Saved entries:

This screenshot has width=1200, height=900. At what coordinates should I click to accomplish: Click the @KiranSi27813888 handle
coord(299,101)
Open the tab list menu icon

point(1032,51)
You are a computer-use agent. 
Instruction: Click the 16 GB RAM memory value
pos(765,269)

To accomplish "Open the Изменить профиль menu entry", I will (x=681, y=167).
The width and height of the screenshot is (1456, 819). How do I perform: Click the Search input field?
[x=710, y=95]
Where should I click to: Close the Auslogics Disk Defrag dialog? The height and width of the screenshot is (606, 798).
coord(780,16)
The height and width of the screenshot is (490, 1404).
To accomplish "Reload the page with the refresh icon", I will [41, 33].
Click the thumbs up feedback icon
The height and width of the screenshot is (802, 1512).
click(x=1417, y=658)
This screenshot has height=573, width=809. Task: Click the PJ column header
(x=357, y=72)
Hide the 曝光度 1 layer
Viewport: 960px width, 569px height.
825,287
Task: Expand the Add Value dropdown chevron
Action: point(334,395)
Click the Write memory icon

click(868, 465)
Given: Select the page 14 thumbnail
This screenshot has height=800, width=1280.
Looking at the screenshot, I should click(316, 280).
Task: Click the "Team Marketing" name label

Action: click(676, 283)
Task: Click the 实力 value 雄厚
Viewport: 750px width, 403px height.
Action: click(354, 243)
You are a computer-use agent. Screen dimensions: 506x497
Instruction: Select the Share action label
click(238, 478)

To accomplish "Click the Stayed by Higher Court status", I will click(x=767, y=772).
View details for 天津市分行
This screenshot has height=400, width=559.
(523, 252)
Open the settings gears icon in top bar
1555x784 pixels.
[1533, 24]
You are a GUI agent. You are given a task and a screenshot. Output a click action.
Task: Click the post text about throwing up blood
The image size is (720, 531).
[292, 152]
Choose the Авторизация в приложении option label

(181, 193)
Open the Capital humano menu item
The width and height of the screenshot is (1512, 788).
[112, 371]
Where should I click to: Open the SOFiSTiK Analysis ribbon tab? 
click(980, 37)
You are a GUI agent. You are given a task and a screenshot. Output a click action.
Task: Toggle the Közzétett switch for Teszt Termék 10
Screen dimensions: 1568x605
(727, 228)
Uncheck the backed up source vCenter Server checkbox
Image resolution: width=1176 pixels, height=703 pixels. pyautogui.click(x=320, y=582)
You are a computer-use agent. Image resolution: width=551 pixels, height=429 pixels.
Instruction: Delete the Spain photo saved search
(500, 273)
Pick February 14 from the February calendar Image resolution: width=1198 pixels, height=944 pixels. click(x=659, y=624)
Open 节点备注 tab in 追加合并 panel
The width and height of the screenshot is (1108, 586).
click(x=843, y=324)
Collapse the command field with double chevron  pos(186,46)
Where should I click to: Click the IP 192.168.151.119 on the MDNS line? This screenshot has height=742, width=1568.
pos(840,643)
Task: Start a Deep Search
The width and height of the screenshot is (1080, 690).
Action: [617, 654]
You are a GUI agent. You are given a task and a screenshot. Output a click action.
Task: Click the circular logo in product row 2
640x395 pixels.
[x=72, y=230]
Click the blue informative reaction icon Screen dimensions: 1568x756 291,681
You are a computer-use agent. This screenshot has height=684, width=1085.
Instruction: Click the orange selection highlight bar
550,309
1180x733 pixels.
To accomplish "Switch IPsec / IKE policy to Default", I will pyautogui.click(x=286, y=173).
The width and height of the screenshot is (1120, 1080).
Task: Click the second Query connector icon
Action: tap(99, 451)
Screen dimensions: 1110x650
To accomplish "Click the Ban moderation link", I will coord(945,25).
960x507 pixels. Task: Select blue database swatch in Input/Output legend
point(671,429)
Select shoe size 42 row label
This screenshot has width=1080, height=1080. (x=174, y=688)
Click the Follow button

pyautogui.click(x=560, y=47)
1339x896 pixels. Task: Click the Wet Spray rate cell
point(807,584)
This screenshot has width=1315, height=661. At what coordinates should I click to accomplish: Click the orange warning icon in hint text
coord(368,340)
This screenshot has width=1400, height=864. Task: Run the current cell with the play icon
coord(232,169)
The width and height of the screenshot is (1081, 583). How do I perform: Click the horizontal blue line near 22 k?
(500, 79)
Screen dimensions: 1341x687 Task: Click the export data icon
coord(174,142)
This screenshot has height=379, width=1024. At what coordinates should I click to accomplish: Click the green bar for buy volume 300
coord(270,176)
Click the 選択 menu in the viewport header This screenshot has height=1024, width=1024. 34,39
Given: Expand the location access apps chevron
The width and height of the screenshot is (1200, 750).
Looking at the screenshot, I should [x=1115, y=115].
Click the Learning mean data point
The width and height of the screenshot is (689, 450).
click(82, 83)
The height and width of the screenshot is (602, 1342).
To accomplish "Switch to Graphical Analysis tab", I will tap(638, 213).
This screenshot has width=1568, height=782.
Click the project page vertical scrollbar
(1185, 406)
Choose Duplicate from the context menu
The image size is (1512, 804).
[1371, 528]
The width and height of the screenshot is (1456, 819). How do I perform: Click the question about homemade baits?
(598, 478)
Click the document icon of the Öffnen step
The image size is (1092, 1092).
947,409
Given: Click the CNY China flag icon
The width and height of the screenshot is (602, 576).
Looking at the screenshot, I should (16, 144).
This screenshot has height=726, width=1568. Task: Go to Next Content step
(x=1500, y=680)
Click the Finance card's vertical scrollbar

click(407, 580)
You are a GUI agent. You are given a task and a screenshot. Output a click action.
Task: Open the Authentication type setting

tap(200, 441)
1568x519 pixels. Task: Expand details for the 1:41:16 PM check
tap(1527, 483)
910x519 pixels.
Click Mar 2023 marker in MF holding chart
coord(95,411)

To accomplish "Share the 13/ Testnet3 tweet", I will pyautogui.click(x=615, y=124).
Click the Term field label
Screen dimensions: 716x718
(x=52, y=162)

Exercise – Each line above from the one with "Collapse the command" up to and including the one with "Click the 選択" must be set down exactly, and no line outside that span may appear.

Solved problem –
Collapse the command field with double chevron  pos(186,46)
Where should I click to: Click the IP 192.168.151.119 on the MDNS line? This screenshot has height=742, width=1568.
pos(840,643)
Task: Start a Deep Search
The width and height of the screenshot is (1080, 690).
Action: [617, 654]
You are a GUI agent. You are given a task and a screenshot. Output a click action.
Task: Click the circular logo in product row 2
640x395 pixels.
[x=72, y=230]
Click the blue informative reaction icon Screen dimensions: 1568x756 291,681
You are a computer-use agent. This screenshot has height=684, width=1085.
Instruction: Click the orange selection highlight bar
550,309
1180x733 pixels.
To accomplish "Switch IPsec / IKE policy to Default", I will pyautogui.click(x=286, y=173).
The width and height of the screenshot is (1120, 1080).
Task: Click the second Query connector icon
Action: tap(99, 451)
Screen dimensions: 1110x650
To accomplish "Click the Ban moderation link", I will coord(945,25).
960x507 pixels. Task: Select blue database swatch in Input/Output legend
point(671,429)
Select shoe size 42 row label
This screenshot has width=1080, height=1080. (x=174, y=688)
Click the Follow button

pyautogui.click(x=560, y=47)
1339x896 pixels. Task: Click the Wet Spray rate cell
point(807,584)
This screenshot has width=1315, height=661. At what coordinates should I click to accomplish: Click the orange warning icon in hint text
coord(368,340)
This screenshot has width=1400, height=864. Task: Run the current cell with the play icon
coord(232,169)
The width and height of the screenshot is (1081, 583). How do I perform: Click the horizontal blue line near 22 k?
(500, 79)
Screen dimensions: 1341x687 Task: Click the export data icon
coord(174,142)
This screenshot has height=379, width=1024. At what coordinates should I click to accomplish: Click the green bar for buy volume 300
coord(270,176)
Click the 選択 menu in the viewport header This screenshot has height=1024, width=1024. 34,39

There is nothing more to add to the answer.